This is important, because it leads Rowan Williams to a similarly partial view of civil society. Just as the Archbishop's view of the state ignores the role of popular movements, so his account of communities, particularly those he describes as areas of 'primary deprivation', passes over the real lives of the people in them. They are portrayed as passive recipients of public services inhabiting moral wastelands in which basic mutuality is dead. This is a travesty of the past and a misleading and selective view of the situation today, notwithstanding the problems of the 1945 settlement. Historically, we should remember, the most deprived areas were those in which the most profound non-governmental mutuality developed in the 19th century. Ordinary people, living in conditions of acute poverty, made real the values of interdependence which allowed them to survive. They created 'goose and burial clubs', friendly societies, penny-reading groups and the early insurance systems. These were the voluntary mutual precursors of the welfare state. The advent of the welfare state throughout the first half of the 20th century replaced these institutions with state provision, but the spirit and practice of mutuality is alive and well in many of our poorest areas 100 years on, providing support and assistance beyond the formal arm of the state through community forums, residents' associations, neighbourhood-watch schemes and other forms of volunteering and community life.

So where does this leave the state? This is where the history is missing from the Archbishop's lecture; he leaves out the

importance of building capacity in communities for the creation of decent public services. Take education. Teachers do an almost impossible job in areas of deprivation. says the Archbishop. He then criticises the 'market state' for responding to demands for accountability and high standards. Yet the implied damage that this emphasis gives is belied by the transformation of the life chances of children in the very area in south Wales that the Archbishop has ministered to over the last few years. It is an area not dissimilar to the one that I represent, where children were so badly let down in the past that as many as 80 per cent of 11-year-olds couldn't read or write, or add up adequately, by the time they reached secondary school. No wonder it was difficult, in his words, to engage them in broader civic or moral values. Communities can grow only if education empowers those within them.

At the end of the day, modern government needs to retain its legitimacy. as Rowan Williams says. But I believe that the very consent that government requires arises from responding to legitimate demands, such as parental choice for a child's education or a genuine second opinion in the NHS, or, in inner London, access to even the most basic primary healthcare facilities. This is not consumerism in a vacuum but the provision of services that would otherwise have to be purchased within the market economy. Providing such services while helping local communities rebuild themselves is the challenge of the 21st century.

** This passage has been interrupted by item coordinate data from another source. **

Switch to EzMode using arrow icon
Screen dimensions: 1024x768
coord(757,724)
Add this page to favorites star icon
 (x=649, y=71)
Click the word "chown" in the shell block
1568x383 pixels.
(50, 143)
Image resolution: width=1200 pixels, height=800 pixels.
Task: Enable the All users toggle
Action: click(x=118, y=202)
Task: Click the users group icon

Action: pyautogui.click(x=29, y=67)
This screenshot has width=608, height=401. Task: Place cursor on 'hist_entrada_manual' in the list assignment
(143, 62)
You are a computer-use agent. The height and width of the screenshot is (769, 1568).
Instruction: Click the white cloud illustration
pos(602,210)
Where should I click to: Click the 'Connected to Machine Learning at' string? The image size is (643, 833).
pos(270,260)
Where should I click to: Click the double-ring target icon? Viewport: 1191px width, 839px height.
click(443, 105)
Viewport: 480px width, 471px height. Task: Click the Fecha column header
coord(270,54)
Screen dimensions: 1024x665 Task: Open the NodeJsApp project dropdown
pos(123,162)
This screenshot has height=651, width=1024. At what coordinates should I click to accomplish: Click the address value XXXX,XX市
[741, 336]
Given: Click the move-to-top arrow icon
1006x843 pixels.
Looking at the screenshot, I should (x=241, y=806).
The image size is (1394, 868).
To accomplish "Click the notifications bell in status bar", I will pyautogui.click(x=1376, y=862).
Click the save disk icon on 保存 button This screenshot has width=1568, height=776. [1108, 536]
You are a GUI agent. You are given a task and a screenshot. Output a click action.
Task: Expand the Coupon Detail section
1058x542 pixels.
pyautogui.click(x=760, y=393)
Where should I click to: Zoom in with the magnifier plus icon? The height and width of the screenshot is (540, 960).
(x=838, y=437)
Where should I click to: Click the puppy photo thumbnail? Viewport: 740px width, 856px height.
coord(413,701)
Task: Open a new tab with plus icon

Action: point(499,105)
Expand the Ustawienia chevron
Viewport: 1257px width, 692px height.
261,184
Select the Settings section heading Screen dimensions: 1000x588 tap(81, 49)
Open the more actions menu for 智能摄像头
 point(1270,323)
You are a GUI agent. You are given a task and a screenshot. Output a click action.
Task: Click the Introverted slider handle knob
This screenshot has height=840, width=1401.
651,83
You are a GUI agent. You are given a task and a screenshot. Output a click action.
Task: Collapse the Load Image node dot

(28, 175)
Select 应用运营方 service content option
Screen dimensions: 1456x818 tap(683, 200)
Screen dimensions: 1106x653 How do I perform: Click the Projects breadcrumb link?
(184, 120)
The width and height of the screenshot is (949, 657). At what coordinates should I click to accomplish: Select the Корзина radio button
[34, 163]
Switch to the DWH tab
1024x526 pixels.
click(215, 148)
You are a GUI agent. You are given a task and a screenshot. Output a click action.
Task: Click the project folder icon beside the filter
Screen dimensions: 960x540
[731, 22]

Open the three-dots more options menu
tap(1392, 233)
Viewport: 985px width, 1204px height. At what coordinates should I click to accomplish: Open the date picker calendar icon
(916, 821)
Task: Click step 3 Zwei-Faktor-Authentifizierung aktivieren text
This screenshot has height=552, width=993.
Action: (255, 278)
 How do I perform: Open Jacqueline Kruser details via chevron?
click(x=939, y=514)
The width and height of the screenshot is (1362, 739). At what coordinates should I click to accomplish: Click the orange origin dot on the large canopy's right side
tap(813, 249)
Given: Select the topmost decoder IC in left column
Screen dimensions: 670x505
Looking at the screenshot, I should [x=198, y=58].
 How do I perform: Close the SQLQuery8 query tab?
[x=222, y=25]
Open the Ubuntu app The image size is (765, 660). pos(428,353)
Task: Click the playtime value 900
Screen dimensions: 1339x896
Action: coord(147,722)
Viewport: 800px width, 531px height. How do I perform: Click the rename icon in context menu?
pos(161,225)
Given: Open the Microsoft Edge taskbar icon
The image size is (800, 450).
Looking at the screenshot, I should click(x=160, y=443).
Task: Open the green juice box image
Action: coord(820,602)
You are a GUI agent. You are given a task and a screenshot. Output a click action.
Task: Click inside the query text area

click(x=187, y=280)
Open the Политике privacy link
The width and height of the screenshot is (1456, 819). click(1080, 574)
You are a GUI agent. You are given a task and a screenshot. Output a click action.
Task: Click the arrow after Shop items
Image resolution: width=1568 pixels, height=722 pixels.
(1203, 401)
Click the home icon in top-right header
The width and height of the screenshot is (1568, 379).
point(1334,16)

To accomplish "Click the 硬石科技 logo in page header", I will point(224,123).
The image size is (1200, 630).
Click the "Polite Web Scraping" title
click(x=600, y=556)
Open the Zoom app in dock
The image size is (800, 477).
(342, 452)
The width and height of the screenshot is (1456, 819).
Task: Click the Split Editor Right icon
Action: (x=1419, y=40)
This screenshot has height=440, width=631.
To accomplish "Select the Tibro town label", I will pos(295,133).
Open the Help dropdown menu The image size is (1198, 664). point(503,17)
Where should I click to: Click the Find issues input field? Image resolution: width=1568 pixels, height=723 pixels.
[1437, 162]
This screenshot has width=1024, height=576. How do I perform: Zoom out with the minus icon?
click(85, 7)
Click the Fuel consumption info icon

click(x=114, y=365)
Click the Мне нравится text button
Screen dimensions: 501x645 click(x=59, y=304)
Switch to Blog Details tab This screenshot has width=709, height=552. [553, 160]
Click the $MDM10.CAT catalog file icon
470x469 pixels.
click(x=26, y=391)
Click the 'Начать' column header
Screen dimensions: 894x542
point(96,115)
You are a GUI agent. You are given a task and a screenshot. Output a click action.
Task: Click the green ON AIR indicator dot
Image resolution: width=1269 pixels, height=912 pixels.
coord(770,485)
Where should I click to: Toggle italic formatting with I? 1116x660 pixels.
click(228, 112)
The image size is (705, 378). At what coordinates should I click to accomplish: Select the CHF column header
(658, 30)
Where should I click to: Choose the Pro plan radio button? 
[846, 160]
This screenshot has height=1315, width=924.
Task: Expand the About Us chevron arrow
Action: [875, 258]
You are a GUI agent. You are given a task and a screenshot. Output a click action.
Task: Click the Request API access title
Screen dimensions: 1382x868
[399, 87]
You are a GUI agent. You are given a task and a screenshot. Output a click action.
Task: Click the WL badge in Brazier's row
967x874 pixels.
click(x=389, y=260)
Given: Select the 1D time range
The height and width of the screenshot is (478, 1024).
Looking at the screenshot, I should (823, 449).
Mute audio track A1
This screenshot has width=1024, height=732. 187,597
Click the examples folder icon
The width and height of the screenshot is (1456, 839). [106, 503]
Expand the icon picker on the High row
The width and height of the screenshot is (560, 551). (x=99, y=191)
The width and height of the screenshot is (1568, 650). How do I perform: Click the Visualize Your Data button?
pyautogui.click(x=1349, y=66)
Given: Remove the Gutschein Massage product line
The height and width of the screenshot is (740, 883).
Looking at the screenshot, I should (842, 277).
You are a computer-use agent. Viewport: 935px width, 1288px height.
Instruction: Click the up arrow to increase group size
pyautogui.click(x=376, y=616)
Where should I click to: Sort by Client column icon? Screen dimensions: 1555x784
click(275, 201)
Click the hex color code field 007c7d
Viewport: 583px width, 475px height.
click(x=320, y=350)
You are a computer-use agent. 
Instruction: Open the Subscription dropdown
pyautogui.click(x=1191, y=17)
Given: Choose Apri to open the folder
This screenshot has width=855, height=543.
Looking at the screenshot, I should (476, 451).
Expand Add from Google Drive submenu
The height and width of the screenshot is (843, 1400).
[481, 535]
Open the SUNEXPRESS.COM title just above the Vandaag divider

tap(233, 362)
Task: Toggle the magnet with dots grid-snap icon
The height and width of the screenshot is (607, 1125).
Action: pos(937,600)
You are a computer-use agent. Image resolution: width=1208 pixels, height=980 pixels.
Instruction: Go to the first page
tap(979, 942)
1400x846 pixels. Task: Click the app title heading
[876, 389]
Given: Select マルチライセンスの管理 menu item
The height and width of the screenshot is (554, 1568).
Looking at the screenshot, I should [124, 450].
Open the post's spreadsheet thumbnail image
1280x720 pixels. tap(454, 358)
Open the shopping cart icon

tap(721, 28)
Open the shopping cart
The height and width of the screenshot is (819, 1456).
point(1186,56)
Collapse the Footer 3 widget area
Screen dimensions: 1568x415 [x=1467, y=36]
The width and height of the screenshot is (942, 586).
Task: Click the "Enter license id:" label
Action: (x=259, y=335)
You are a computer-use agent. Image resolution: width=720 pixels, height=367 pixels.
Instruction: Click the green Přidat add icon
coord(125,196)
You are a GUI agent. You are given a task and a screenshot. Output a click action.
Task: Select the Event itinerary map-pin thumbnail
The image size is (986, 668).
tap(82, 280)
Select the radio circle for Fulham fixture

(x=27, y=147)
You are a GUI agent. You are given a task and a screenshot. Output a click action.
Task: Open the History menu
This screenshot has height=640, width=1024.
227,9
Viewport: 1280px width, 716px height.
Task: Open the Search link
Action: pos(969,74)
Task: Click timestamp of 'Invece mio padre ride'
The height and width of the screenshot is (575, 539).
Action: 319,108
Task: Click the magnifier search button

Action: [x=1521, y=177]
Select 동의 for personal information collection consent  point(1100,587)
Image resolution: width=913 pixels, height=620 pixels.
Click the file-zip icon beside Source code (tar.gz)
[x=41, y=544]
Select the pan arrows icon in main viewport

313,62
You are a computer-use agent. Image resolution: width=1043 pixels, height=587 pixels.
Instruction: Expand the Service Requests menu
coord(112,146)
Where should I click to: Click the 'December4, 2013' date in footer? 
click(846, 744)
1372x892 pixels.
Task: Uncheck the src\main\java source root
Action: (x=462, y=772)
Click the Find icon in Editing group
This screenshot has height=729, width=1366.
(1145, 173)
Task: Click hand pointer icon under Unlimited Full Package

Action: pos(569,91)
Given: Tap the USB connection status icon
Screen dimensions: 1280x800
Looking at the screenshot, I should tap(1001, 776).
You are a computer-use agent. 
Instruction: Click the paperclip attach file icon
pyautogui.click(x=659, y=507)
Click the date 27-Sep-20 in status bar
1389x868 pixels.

I am pleased that the Archbishop points to the need for a new politics that engages with these deeper issues. But he deprives himself of real purchase on them by failing to address the present-day reality of both the state and the communities that our politics must serve. In my own small publication, 'Politics and Progress', I sought to debate these issues and offer ways forward. I hope that the Archbishop, as a fellow 'hairy lefty', will take up some of these challenges.